*WHAT YOU WILL DO*.
Convert the lines of the entries into a JSON list of strings, one string per line and with blank lines omitted, covering only the part that opens with the line containing "Where should I" and closes with the line containing "click(x=215, y=186)", both included. Leave the pictures out of the answer.

*EXERCISE MATERIALS*.
....................
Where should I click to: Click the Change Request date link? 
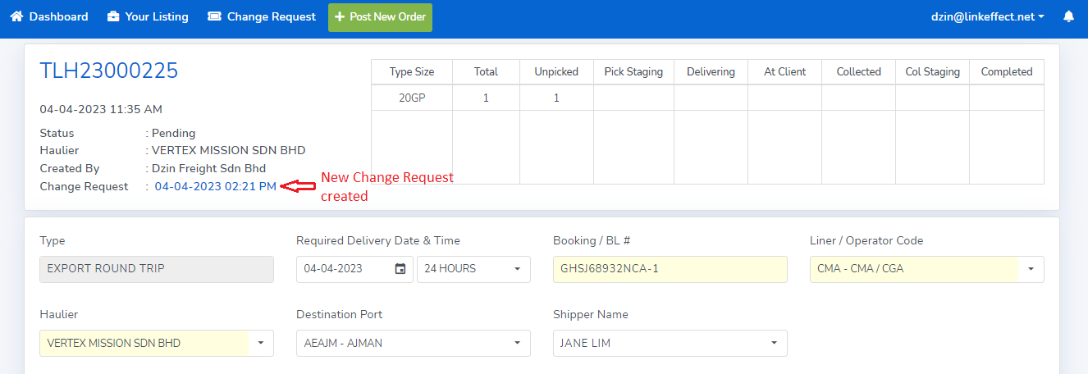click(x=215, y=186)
....................
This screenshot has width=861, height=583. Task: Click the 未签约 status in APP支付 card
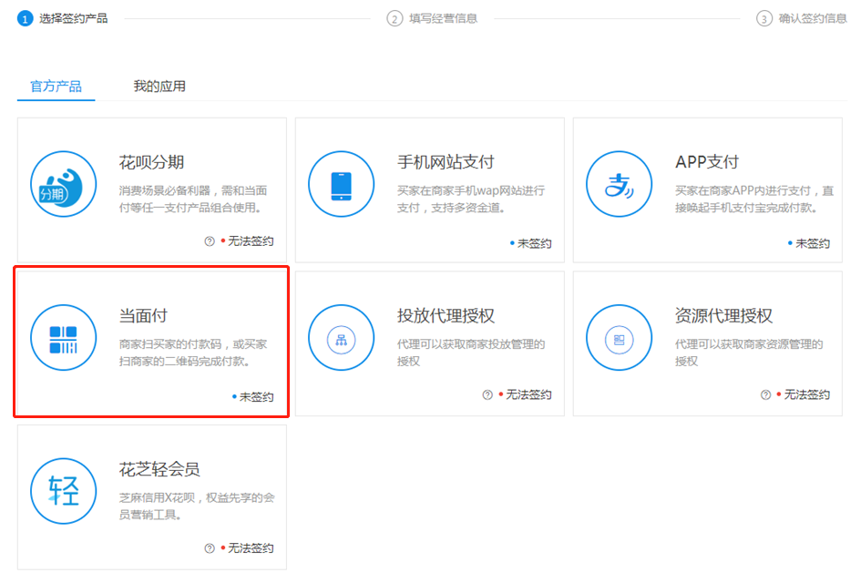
....................
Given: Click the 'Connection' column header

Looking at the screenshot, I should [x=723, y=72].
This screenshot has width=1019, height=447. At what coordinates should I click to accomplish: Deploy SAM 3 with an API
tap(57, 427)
....................
*EXERCISE OUTPUT*.
[
  "Where should I click to: Click the Change Request date link? ",
  "click(x=215, y=186)"
]